Following his legendary career with the Florida Gators, Harvin was selected in the first round (22nd overall) of the 2009 NFL Draft by the Minnesota Vikings. Sporting News named him the 2009 NFL Rookie of the Year and he became known as a prominent receiver and special teams threat. He posted his best season in 2011, when he was active for all 16 games for the first time and tallied 967 receiving yards, 325 rushing yards and nine total touchdowns.
In 2013, the Vikings traded Harvin to the Seattle Seahawks for three draft picks. The team immediately signed him to a massive six-year, $67 million contract.

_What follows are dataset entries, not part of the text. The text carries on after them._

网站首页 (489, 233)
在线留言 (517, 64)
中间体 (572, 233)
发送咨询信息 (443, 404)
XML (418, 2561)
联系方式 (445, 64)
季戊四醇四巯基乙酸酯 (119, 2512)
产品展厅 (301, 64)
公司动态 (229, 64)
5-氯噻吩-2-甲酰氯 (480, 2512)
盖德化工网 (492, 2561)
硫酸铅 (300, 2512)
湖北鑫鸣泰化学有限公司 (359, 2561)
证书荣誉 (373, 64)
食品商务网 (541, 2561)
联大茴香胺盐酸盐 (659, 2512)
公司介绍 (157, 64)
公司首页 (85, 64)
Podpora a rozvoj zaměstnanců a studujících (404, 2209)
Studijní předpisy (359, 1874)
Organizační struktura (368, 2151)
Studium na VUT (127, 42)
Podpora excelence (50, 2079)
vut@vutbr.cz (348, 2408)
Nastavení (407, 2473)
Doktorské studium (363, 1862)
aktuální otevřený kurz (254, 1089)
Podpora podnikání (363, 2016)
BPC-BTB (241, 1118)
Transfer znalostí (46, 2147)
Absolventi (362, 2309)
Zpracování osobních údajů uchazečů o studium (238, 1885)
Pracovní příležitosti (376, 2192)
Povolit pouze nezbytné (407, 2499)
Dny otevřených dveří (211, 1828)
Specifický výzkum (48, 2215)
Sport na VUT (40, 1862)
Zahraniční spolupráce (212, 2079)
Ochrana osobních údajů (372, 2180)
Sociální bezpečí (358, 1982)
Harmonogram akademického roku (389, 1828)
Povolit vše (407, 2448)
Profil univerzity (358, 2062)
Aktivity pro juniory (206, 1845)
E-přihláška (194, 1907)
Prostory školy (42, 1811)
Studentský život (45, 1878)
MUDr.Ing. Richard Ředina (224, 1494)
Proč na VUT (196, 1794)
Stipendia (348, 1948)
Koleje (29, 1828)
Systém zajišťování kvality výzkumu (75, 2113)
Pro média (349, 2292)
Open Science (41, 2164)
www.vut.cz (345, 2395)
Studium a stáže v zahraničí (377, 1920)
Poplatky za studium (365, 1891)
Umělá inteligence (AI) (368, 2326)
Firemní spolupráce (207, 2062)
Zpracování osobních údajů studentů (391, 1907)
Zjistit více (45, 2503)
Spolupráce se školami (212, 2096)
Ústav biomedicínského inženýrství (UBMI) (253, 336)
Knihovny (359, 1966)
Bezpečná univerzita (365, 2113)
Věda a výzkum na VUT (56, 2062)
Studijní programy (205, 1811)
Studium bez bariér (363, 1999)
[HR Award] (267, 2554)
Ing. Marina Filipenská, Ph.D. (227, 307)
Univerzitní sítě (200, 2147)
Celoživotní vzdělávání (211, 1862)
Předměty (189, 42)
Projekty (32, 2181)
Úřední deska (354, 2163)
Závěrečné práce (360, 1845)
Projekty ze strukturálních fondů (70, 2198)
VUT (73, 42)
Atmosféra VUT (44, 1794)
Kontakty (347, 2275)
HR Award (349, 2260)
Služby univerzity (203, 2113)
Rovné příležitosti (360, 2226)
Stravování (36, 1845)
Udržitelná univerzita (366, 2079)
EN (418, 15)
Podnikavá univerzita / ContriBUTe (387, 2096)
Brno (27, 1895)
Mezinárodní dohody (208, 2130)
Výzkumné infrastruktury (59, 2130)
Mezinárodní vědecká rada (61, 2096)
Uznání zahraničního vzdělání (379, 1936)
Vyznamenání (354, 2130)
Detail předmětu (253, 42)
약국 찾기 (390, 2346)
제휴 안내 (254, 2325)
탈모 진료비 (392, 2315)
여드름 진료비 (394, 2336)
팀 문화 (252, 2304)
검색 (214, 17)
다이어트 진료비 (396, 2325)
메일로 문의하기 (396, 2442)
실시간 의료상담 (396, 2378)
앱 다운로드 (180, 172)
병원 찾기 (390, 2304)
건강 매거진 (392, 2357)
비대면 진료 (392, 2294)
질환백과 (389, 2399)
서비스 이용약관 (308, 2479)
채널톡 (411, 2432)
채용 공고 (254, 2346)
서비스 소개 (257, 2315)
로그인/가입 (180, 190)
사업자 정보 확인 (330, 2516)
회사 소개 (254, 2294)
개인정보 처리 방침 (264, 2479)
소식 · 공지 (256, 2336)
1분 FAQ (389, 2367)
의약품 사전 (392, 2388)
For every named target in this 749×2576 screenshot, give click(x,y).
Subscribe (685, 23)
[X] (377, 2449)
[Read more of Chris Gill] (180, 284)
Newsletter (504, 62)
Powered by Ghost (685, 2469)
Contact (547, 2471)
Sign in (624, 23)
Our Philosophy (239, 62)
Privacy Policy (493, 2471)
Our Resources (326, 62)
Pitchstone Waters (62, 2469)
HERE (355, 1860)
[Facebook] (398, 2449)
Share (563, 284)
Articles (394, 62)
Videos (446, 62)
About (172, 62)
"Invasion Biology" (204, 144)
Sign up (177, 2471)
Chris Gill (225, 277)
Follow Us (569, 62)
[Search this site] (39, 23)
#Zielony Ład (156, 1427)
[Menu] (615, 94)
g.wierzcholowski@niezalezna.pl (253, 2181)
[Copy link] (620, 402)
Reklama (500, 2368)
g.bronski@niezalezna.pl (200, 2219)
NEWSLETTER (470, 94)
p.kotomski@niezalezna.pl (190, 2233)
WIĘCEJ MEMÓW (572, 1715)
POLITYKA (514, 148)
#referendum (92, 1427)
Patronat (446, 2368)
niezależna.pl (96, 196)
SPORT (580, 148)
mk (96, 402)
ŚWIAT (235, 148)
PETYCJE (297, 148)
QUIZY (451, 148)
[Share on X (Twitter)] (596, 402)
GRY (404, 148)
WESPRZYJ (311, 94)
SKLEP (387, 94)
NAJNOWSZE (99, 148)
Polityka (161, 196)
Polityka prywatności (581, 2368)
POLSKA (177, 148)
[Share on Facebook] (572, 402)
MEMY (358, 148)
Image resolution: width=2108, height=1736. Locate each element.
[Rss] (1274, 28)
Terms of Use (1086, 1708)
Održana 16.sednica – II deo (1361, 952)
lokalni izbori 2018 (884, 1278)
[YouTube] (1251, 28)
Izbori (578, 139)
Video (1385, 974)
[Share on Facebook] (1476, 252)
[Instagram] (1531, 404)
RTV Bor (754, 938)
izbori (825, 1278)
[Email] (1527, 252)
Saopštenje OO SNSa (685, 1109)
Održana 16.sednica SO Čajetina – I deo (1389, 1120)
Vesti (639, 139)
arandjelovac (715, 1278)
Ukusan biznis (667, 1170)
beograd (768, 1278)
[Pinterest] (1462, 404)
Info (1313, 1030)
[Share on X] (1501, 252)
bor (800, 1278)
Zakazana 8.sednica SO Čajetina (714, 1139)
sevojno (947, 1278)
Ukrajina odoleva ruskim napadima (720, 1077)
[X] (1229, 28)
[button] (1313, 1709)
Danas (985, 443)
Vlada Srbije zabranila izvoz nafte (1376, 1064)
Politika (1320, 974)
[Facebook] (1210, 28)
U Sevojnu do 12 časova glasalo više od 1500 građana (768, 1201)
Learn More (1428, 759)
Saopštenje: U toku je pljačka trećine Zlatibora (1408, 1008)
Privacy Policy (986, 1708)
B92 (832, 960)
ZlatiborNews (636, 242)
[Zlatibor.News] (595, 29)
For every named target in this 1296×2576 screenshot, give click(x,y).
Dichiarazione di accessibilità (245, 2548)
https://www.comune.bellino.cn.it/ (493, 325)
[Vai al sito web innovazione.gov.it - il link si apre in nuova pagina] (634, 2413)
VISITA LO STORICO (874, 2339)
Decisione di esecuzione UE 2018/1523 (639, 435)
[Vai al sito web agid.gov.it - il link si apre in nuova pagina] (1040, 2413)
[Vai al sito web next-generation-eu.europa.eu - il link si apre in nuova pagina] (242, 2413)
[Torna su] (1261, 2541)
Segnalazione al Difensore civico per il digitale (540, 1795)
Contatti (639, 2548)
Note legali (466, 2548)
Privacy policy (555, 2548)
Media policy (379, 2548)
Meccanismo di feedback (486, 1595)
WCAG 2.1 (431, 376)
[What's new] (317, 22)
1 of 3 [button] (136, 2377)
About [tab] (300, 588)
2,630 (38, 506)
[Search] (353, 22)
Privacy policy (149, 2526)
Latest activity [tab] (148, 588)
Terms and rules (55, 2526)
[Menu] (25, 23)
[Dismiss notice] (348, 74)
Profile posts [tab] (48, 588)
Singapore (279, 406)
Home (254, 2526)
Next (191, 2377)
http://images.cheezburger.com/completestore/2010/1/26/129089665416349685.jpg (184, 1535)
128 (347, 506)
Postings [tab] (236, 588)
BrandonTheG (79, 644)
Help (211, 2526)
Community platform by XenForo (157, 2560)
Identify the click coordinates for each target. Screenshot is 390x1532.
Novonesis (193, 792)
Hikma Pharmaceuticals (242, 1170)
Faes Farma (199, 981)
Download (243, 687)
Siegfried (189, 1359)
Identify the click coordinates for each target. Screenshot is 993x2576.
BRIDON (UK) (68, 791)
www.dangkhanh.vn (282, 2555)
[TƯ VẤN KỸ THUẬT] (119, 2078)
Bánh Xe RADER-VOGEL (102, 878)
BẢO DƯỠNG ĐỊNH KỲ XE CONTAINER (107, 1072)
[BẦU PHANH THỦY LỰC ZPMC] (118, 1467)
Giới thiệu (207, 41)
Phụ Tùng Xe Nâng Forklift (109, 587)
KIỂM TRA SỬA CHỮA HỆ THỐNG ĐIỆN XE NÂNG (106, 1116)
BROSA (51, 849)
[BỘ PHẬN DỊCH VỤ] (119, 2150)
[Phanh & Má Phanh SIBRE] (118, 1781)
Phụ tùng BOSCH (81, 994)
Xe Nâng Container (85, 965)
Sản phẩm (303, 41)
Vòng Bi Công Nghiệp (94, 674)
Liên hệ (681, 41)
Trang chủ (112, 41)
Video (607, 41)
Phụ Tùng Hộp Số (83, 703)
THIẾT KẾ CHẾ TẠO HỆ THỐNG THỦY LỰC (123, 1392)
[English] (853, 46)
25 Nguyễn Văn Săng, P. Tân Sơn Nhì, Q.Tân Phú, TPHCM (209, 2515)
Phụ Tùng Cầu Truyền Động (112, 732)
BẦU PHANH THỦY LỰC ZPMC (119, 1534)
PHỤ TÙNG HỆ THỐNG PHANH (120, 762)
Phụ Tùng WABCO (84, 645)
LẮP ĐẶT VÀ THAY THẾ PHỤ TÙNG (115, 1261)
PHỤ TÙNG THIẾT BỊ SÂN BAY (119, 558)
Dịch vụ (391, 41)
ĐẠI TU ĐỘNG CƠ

Injuries and concussions derailed the rest of his NFL career — including with the New York Jets and Buffalo Bills — but he did return a kickoff for a Seahawks touchdown to begin the second half of Super Bowl XLVIII against the Denver Broncos.
Controversy followed him during his college and pro career. He was accused of choking UF wide receivers coach Billy Gonzales once, though both have said the incident was overblown. He got into spats with coaches on the sidelines as a member of the Vikings. He reportedly got into altercations with Seahawks receivers Golden Tate and Doug Baldwin.
Percy Harvin’s Legacy
Just 31 years old, Harvin now lives in the same Gainesville subdivision as Mullen. He moved from Orlando to be closer to his son, Jaden, who he has shared custody over. He drops by UF practices infuse some wisdom from time to time. A return to the NFL is the last thing on his mind.
Florida Gators wide receiver Percy Harvin’s legacy will always be one that begins in The Swamp. Without the lightning fast superstar, Urban Meyer maybe never cements himself as one of the NCAA’s elite coaches. Even he probably knows that.
“I think Percy Harvin is as good an athlete that’s played football. Ever,” Meyer told The Fighter and The Kid podcast.
“You’re saying ‘well coach that’s a long time’ and I know it is and I’m not being disrespectful to some of these phenomenal players that have ever played, but I’ve seen what he does in the Southeastern Conference and I don’t want to say ‘toyed’ with people but he was that electric.”